Corriere della Sera, 7 aprile 2023
Il punto sul Pnrr
L’attesa dell’Unione europea per il Piano nazionale di ripresa e resilienza. Ma a Roma gli uffici non si parlano e c’è anche chi rema contro.
Il governo sembra aver ottenuto a Bruxelles quanto chiedeva, sull’esecuzione del Piano nazionale di ripresa e resilienza. Eppure la scarsa intesa fra uffici pubblici in Italia – oltre che nella maggioranza – rischia di riportare tutto alla casella di partenza. Vista da Bruxelles, la partita della «flessibilità» richiesta da Roma nel dispiegare le risorse appare ogni giorno più difficile da seguire. Non perché non sia permesso di ridefinire una parte dei progetti. Al contrario: la Commissione Ue da tempo ha segnalato la sua disponibilità a una riscrittura del Piano, ma al momento mancano i segnali concreti dall’Italia su come procedere e questo silenzio inizia a sollevare interrogativi nella capitale Ue.
Le scadenze
Fin dall’autunno scorso, si spiega a Bruxelles, gli emissari di Roma avevano spiegato che il Pnrr andava in parte riprogettato. Avevano detto che vari aspetti dell’impianto varato dal governo di Mario Draghi non funzionavano e altri non avrebbero potuto rispettare la scadenza del 2026. Dalle prima settimane in carica Raffaele Fitto, il ministro agli Affari europei con delega sul Pnrr, ha dunque fatto sapere ai suoi interlocutori europei che avrebbe voluto rivedere parte del Piano: alcuni progetti dovevano uscire, sostituiti da altri che avrebbero dovuto entrare.
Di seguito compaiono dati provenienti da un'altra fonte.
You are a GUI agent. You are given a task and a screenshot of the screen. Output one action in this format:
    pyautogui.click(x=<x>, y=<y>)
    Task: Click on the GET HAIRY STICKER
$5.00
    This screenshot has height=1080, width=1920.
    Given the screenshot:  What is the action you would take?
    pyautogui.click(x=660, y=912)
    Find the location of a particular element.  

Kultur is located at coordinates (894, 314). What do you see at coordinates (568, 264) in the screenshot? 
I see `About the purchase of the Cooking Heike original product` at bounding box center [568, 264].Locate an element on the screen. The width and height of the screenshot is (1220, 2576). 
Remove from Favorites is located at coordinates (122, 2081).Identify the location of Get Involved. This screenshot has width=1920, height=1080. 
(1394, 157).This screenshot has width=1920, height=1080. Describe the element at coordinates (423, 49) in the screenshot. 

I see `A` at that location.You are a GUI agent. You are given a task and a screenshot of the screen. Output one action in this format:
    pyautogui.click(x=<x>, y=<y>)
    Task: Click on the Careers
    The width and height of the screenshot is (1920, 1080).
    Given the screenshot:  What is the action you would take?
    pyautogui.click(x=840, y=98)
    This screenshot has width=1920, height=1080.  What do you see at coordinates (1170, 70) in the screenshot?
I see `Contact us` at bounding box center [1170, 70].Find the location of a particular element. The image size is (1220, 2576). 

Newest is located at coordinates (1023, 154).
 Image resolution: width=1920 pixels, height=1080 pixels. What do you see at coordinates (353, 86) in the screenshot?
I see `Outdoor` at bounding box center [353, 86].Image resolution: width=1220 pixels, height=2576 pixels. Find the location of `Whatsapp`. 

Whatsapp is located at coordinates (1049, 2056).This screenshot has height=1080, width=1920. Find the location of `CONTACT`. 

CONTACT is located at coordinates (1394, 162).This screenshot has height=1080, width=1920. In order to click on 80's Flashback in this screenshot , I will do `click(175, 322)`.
La risposta di Bruxelles, secondo quanto è stato possibile ricostruire, è stata simile a quella poi formalizzata nel Consiglio europeo del 9 febbraio. Recitano le conclusioni di quel vertice: «Le risorse europee esistenti dovrebbero essere dispiegate in maniera più flessibile». Dunque, anche formalmente, l’Italia aveva ciò che voleva. Il governo potrà spostare alcuni progetti del Pnrr, oggi in ritardo, verso le scadenze più lunghe dei fondi europei tradizionali. Potrà cancellare del tutto altri progetti e inserirne di nuovi, all’interno della dotazione del Recovery da 191,5 miliardi. Nei colloqui più informali tuttavia la Commissione europea aveva indicato al governo alcune condizioni per l’esercizio di questa flessibilità. La prima riguardava i tempi: si potevano spostare progetti fuori e all’interno del Piano ma – almeno per il momento – in nessun caso è in discussione la scadenza del 2026 per eseguire la spesa dei 191,5 miliardi. La seconda invece era soprattutto una richiesta di esercitare la «flessibilità» non all’ingrosso, sulla base di grandi capitoli generici, ma fornendo la maggiore quantità possibile di dettagli e il prima possibile. Il particolare, i servizi della Commissione avevano invitato il governo a indicare in concreto i progetti da togliere e mettere nel Pnrr man mano che emergevano; anche prima di avere un quadro completo e definitivo dell’intera riscrittura.
Le misure
Questo sembra essere esattamente quanto, fra Roma e Bruxelles, non è successo. Dopo mesi di discussioni in linea di principio sul Pnrr – a quanto risulta – il confronto di merito sulle misure da far uscire e far entrare non è iniziato. Neanche parziale, neanche sui primi progetti che in teoria avrebbero dovuto essere disponibili.
Non esistono spiegazioni ufficiali sui motivi di questo apparente ritardo nell’apertura del nuovo negoziato. Di sicuro Fitto intende prima presentare al parlamento, fra circa un mese, lo stato di attuazione del Pnrr. Allora si dovrebbe capire cosa non sta funzionando e va tolto, quindi quante risorse si possono finanziare per nuovi progetti. A Bruxelles oggi non si hanno queste stime, anche perché la banca dati Regis sull’attuazione del Pnrr è accessibile solo dalle amministrazioni italiane coinvolte. Ma la stessa carenza di dettagli crea l’impressione, nella Commissione Ue, che lo stesso Fitto non stia ricevendo dalle altre amministrazioni italiane tutti i dettagli necessari a capire quanto dovrebbe uscire dal Pnrr.
Presumibilmente, pochi uffici vogliono rischiare di perdere fondi già affidati a loro. Ma senza una stima dei volumi finanziari che si liberano nel Piano, diventerebbe difficile indicare quali nuove misure possono entrare. Così i tempi per dare un segnale di concretezza, nella visuale di Bruxelles, iniziano a diventare sempre più stretti.